Depois do tratamento de uma lesão causada pelo HPV, você pode retomar sua vida sexual assim que a região tratada estiver cicatrizada e a relação não provocar dor, sangramento ou desconforto. Dependendo do tipo de tratamento realizado, seu médico poderá recomendar um período específico sem relações sexuais.

É importante lembrar que o tratamento elimina ou destrói a lesão, e não necessariamente o HPV naquele momento. Não existe medicamento capaz de eliminar diretamente o vírus do organismo. Na maioria das pessoas, com o passar do tempo, o próprio sistema imunológico controla a infecção e o HPV deixa de ser detectado.

Se você tem ou teve HPV, é bastante provável que um parceiro com quem mantém relações há algum tempo já tenha tido contato com o mesmo vírus. Ele pode nunca apresentar qualquer lesão e, muitas vezes, nem saber que teve a infecção.

Por isso, não há motivo para um casal interromper sua vida sexual por tempo indeterminado com a intenção de evitar ficar “passando o HPV de um para o outro”. Não existem evidências de que a abstinência sexual entre parceiros que já compartilham o HPV evite o reaparecimento das lesões.

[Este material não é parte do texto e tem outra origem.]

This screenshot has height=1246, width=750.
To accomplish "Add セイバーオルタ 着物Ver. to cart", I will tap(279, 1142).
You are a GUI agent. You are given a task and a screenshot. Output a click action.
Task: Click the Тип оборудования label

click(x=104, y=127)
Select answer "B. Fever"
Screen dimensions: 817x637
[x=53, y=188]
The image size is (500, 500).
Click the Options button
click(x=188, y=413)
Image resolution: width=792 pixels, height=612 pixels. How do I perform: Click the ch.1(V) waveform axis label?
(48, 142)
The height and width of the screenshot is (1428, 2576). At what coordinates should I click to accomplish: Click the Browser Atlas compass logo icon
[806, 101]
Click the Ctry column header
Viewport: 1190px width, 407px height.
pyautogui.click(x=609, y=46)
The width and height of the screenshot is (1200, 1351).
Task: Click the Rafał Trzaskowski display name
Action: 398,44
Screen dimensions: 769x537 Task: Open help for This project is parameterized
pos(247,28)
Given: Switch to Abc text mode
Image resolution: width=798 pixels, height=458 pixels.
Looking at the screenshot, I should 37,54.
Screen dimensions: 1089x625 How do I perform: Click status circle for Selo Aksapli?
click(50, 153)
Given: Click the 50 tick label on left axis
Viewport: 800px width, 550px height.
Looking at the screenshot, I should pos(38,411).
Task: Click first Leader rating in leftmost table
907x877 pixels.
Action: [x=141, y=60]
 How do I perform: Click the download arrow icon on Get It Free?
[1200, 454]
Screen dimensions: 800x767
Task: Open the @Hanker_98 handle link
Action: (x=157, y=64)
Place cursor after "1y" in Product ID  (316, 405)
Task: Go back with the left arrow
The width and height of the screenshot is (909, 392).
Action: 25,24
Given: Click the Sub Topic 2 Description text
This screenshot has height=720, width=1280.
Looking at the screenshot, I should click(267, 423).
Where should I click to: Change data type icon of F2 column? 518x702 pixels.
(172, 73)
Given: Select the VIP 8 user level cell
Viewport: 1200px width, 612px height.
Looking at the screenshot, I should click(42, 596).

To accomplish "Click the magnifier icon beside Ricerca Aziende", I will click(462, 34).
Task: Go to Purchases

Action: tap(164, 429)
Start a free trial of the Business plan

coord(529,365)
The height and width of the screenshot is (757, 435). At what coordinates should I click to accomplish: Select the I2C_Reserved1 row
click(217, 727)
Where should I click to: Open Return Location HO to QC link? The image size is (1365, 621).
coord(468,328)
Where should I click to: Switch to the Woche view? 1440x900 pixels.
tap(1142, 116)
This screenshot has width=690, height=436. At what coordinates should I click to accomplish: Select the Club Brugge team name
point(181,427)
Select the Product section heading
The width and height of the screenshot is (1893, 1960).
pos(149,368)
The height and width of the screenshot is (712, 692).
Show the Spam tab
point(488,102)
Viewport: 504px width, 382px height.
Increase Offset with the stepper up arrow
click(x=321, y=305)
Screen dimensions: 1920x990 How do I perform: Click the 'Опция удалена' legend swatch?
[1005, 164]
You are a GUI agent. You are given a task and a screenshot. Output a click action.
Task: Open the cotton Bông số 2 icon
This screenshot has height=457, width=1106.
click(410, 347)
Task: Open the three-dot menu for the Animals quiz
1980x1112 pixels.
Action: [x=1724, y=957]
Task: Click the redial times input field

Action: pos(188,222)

Quando uma lesão reaparece depois do tratamento, isso pode ocorrer porque a infecção ainda não foi controlada pelo organismo ou porque um HPV anteriormente indetectável voltou a se manifestar. Na prática, geralmente não é possível determinar a origem de uma recorrência.

E devemos usar camisinha?

O preservativo reduz, mas não elimina, a transmissão do HPV, porque o vírus também pode estar presente em áreas da pele não cobertas pela camisinha.

Alguns estudos sugerem ainda que seu uso consistente possa favorecer o desaparecimento da infecção ou a regressão de algumas lesões, embora essa não seja uma razão para considerar que relações sem preservativo entre parceiros que já compartilham HPV provoquem necessariamente novas lesões.

Além disso, naturalmente, a camisinha continua sendo importante para reduzir o risco de outras infecções sexualmente transmissíveis.

Essas considerações valem para relações entre homens e mulheres e também entre pessoas do mesmo sexo. Ter ou ter tido HPV não é motivo para abandonar ou restringir indefinidamente a vida sexual.